-------- SELECTION

Going Places (stylized as !!Going Places!!) is the fifth album by Herb Alpert and the Tijuana Brass. It was originally released by A&M Records in 1965 and has appeared in many formats.

Background
The group's title reverted to its original name for this album; its second, third and fourth albums had been released as Herb Alpert's Tijuana Brass. While the first four Tijuana Brass albums were recorded by Alpert backed by studio musicians, demands for live appearances dictated that Alpert assemble an actual touring band. The songs on Going Places are a mixture of sessions featuring Alpert's touring band and those with other session musicians, according to the liner notes in the Shout!Factory CD release.

The single version of "Tijuana Taxi" features more of the bicycle-horn sound effects than does the album version. "Tijuana Taxi" and "Spanish Flea" were included as part of the "Carmen" medley on the Herb Alpert's Ninth album. The B-side of the "Taxi" single, "Zorba the Greek", was edited for length and was augmented by live-concert sound effects.

"A Walk in the Black Forest" was a cover of a better-known version of the song that same year by Horst Jankowski. Two years later, the song was featured as the theme of a short-lived game show, Reach for the Stars. The Piggly Wiggly supermarket chain also used it as a theme for its TV commercials. The song "Spanish Flea", composed by Alpert's friend and fellow mariachi band leader Julius Wechter, was one of several Brass tunes heard regularly on The Dating Game.

The album was released in many formats, such as vinyl, 8-track, cassette, open reel and eventually CD. It was reissued in 2005 by the Shout!Factory label as part of the Herb Alpert Signature Series.

----------------
-------- COLLECTED MATERIAL

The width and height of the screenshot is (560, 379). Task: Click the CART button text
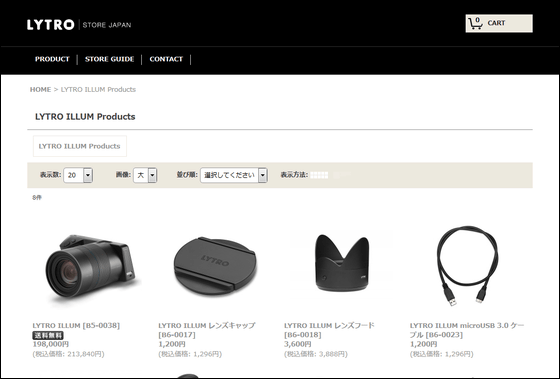496,23
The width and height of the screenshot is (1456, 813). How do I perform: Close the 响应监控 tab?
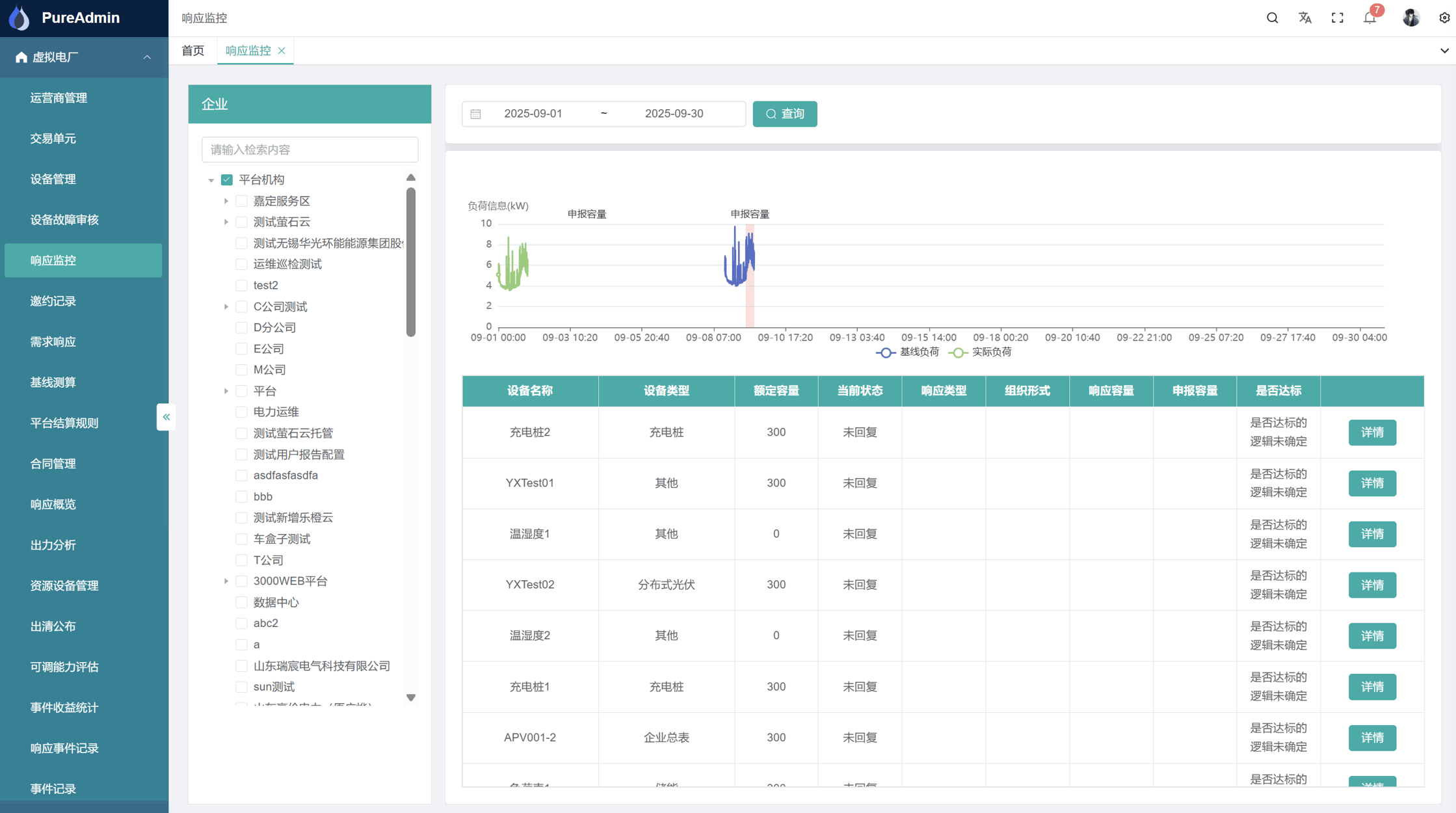[x=282, y=51]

----------------

▶ _TO BE DONE_
A) Print the portion of the Going Places article starting at "The single version" and ending at "The Dating Game.".
B) According to the Going Places article, who composed "Spanish Flea"?
The data is independent of the Going Places article.

▶ _ANSWER LIST_
A)
The single version of "Tijuana Taxi" features more of the bicycle-horn sound effects than does the album version. "Tijuana Taxi" and "Spanish Flea" were included as part of the "Carmen" medley on the Herb Alpert's Ninth album. The B-side of the "Taxi" single, "Zorba the Greek", was edited for length and was augmented by live-concert sound effects.

"A Walk in the Black Forest" was a cover of a better-known version of the song that same year by Horst Jankowski. Two years later, the song was featured as the theme of a short-lived game show, Reach for the Stars. The Piggly Wiggly supermarket chain also used it as a theme for its TV commercials. The song "Spanish Flea", composed by Alpert's friend and fellow mariachi band leader Julius Wechter, was one of several Brass tunes heard regularly on The Dating Game.

B) Julius Wechter, Alpert's friend and fellow mariachi band leader.